Fetal programming of adrenal PNMT and hypertension by glucocorticoids in WKY rats is dose and sex-dependent

Abstract

Biochemical changes in utero may alter normal fetal development, resulting in disease later in life, a phenomenon known as fetal programming. Recent epidemiological studies link fetal programming to negative health outcomes, such as low birth weight and hypertension in adulthood. Here, we used a WKY rat model and studied the molecular changes triggered by prenatal glucocorticoid (GC) exposure on the development of hypertension, and on the regulation of phenylethanolamine N-methyl transferase (PNMT), the enzyme responsible for biosynthesis of epinephrine, and a candidate gene linked to hypertension. Clinically, high doses of the synthetic GC dexamethasone (DEX) are used to treat infant respiratory distress syndrome. Elevated maternal GCs have been correlated with fetal programming of hypertension. The aim of this study was to determine if lower doses of DEX would not lead to detrimental fetal programming effects such as hypertension. Our data suggests that prenatal stress programs for increased expression of PNMT and altered regulation of PNMT in males and females. Importantly, we identified that DEX mediated programming was more apparent in the male rats, and the lower dose 10μg/kg/day of DEX did not lead to changes in blood pressure (BP) in female rats suggesting that this dose is below the threshold for programming of hypertension. Furthermore, sex-specific differences were observed in regards to programming mechanisms that may account for hypertension in males.

Fig 1. Body weight of DEX exposed offspring.

Body weight (grams; g) of male (left) and female (right) offspring at 5 weeks (A, B), and 19 weeks of age (C, D), of naive, saline, 10-DEX, 50-DEX, and 100-DEX groups. Data are displayed as a box plot with average, minimal, and maximal weights ± SEM. ANOVA: Statistical significance between naive and DEX-treated groups is shown by: * p < 0.05, ** p < 0.01, and *** p < 0.001.

Fig 2. Blood pressure of 19-week-old DEX exposed offspring.

Systolic (A, B) and mean arterial blood pressure (C, D) of male (left) and female (right) naive, saline, 10-DEX, 50-DEX, and 100-DEX offspring are expressed in mmHg.
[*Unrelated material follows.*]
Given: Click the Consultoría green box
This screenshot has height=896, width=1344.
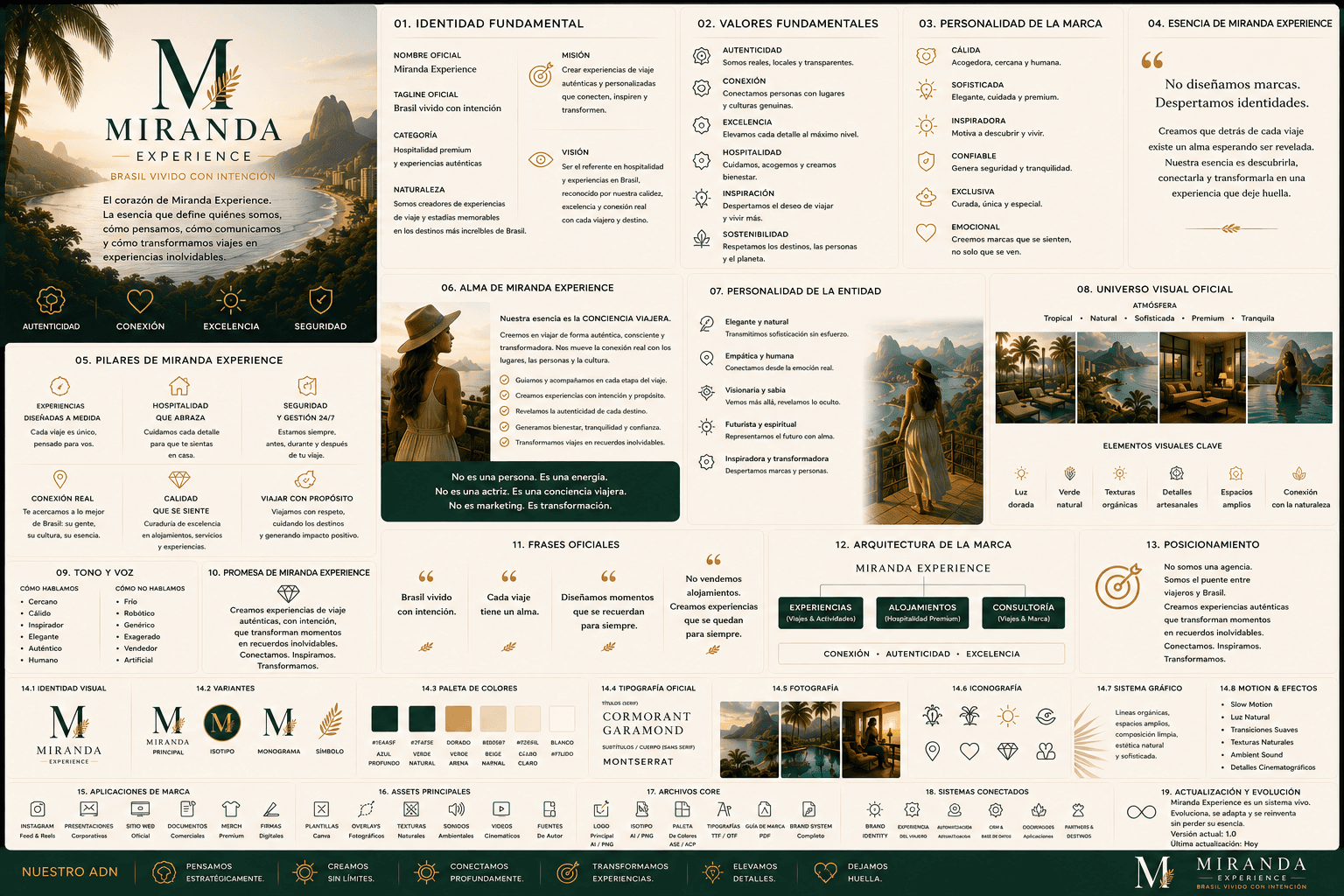Looking at the screenshot, I should pos(1024,612).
Data are expressed in mean ± SEM. ANOVA: Statistical significance between naive and DEX-treated groups is shown by: * p < 0.05, ** p < 0.01, *** p < 0.001, and **** p < 0.0001.

Fig 3. Gene expression of catecholamine biosynthetic enzymes in adrenal glands of 19-week-old prenatally DEX-exposed offspring.

mRNA levels of TH (A, B), DBH (C, D), and PNMT (E, F) in male (left) and female (right) offspring of saline, 10-DEX, 50-DEX, and 100-DEX treatment groups. Data is expressed as mean fold change ± SEM. ANOVA: Statistical significance between saline and DEX-treated groups is shown by: * p < 0.05, ** p < 0.01, and *** p < 0.001.

Fig 4. mRNA levels of PNMT transcriptional regulators in adrenal glands of 19-week-old prenatally DEX-exposed offspring.

mRNA levels of Egr-1 (A,B), GR (C,D), Sp1 (E, F), and AP-2 (G, H) in male (left) and female (right) offspring of saline, 10-DEX, 50-DEX, and 100-DEX treatment groups. Data is expressed as mean fold change ± SD. ANOVA: Statistical significance between saline and DEX-treated groups is shown by *, p < 0.05, ** p < 0.01, and *** p < 0.001.

Fig 5. Effect of prenatal DEX exposure on plasma corticosterone and epinephrine levels.

Plasma corticosterone (A, B), and epinephrine levels (C, D), in male and female offspring from saline or DEX-exposed animals. Fold changes between saline controls versus DEX-treated animals are presented as mean ± SEM. Significant difference between groups designated as *, p ≤ 0.05.

Fig 6. mRNA levels of stress related genes in adrenal glands of 19 week old prenatally DEX-exposed offspring.

mRNA levels of PAH (A,B), SLC9A3 (C,D), and CYP2E1 (E, F) in male (left) and female (right) offspring of saline and 100-DEX treatment groups. Data is expressed as mean fold change ± SEM. ANOVA: Statistical significance between saline and DEX-treated groups is shown by: * p < 0.05, ** p < 0.01, and *** p < 0.001, and **** p < 0.001.